ソフトウェア開発のスピードと品質は、プロジェクトチームの開発能力に大きく依存している。しかし、ただでさえ日々の業務に忙殺されている中、チームの開発能力と作業効率を着実に改善していくためにはどうすれば良いのだろう? V1.3がリリースされ、さらに使いやすくなったCMMIにヒントを探る。
市場競争が激化している近年、企業にはビジネス展開のスピードと品質が求められています。そうした中、業務を支えるソフトウェア開発の品質・生産性向上のために、あらゆる標準モデル・技法が編み出されてきました。例えば、PMBOK、SLCP-JCF、アジャイルのスクラム開発などは多くの方がご存じかと思います。
本連載でご紹介するCMMI(capability maturity model integration:能力成熟度モデル統合)も、そうした標準モデルの1つです。企業や団体、プロジェクトチームなどの組織的能力を「成熟度」という概念で示すことで、その能力水準を判定したり、能力向上を図ったりするために作られました。今ではCMMI はソフトウェアだけでなく、ハードウェアやサービス業など、「あらゆる分野の改善活動に利用できる手引き」として策定されています。
詳細は後述しますが、CMMIにはレベル1からレベル5まで「5段階のレベル」という概念があり、「レベルが上がるに従って開発組織の実力も上がる」という開発組織の段階的成熟の道標として利用できるようになっています。2001年に初期バージョンがリリースされて以降、グローバルでのデファクトスタンダードとして世界中で使われているほか、情報処理技術者試験の「プロジェクトマネージャ」等でも、CMMIが出題範囲に含まれていますから、名前だけは知っているという方も多いのではないでしょうか。
ただ、CMMIの認知度は高いのですが、いざ学ぼう、利用しようとしても、そのドキュメントの記述量は600ページ超と非常に多く、少し取っつきにくいイメージがありました。また、「大規模なウォーターフォール型開発には向いているものの、昨今のトレンドであるアジャイル環境には向かないのではないか」と見る向きも少なくありませんでした。
しかし、2010年にリリースされた最新のV1.3では、IT業界のトレンドの変化を踏まえて、数多くの改良がなされ、アジャイル環境での事例も盛り込まれました。「プロダクトバックログ」「レトロスペクティブ」「ベロシティ」といったスクラム開発用語も散見される点は、アジャイル開発を行う開発者にとって相当なじみ深くなったと言えるのではないでしょうか。これはアジャイル開発の各種コミュニティの意見が、CMMIにフィードバックされた1つの証左でもあります。

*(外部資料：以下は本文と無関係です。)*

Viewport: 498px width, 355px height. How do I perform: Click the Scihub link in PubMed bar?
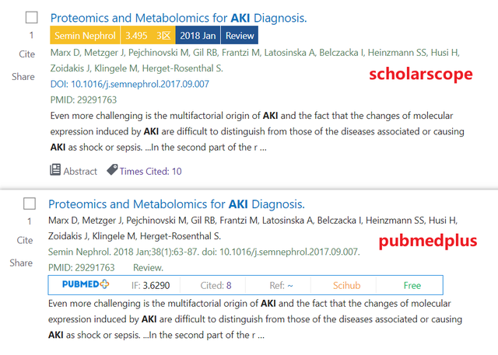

また、V1.3ではアジャイル環境への対応以外にも、もう一つ大きな変更点があります。それは「(開発業務の)定量的な改善効果を追求する姿勢」の強化です。
CMMI V1.3では、「ビジネス目標の達成」を目指すレベル5と、「数値で意思決定」が可能になるレベル4を大幅に改善し、改善活動の効果を、数値データを使って見える化するノウハウが盛り込まれました。すなわち、開発業務の効率・品質向上を狙う上で、より使いやすく便利なものになったのです。
ただ、CMMI V1.3は英語版のリリースから1年経った2011年11月の時点でも、まだ日本語版が提供されていません。また、日本語版がリリースされたとしても、前述のように記述量が多いため、知りたいことを探すだけでも時間がかかってしまい、多忙な開発者にとって、やはりおいそれと取り組むことはできません。
そこで、「CMMIの基本的なノウハウにフォーカスし、開発業務の効率的な改善に役立つ情報を簡潔にご紹介できないか」と考えたのが、本連載の筆を取ったきっかけです。特に、CMMIは特定の開発技法に依存しない構成になっており、アジャイルでもウォーターフォールでも適用可能です。きっと多くの開発関係者の方々にとって、有益な情報源になるのではないかと考えています。
ただし本連載では、CMMIの各レベルを順序良く達成することを目指すような、教科書的な構成にしようとは考えていません。むしろレベルを意識せず、皆さんにとって役立ちそうな部分から紹介していこうと考えています。それによって開発の実力が上がっていった結果、おのずとレベルもついてきた、という展開になればベストでしょうか。CMMIと聞いて身構えることなく、ぜひ気軽に役立てていただければと思います。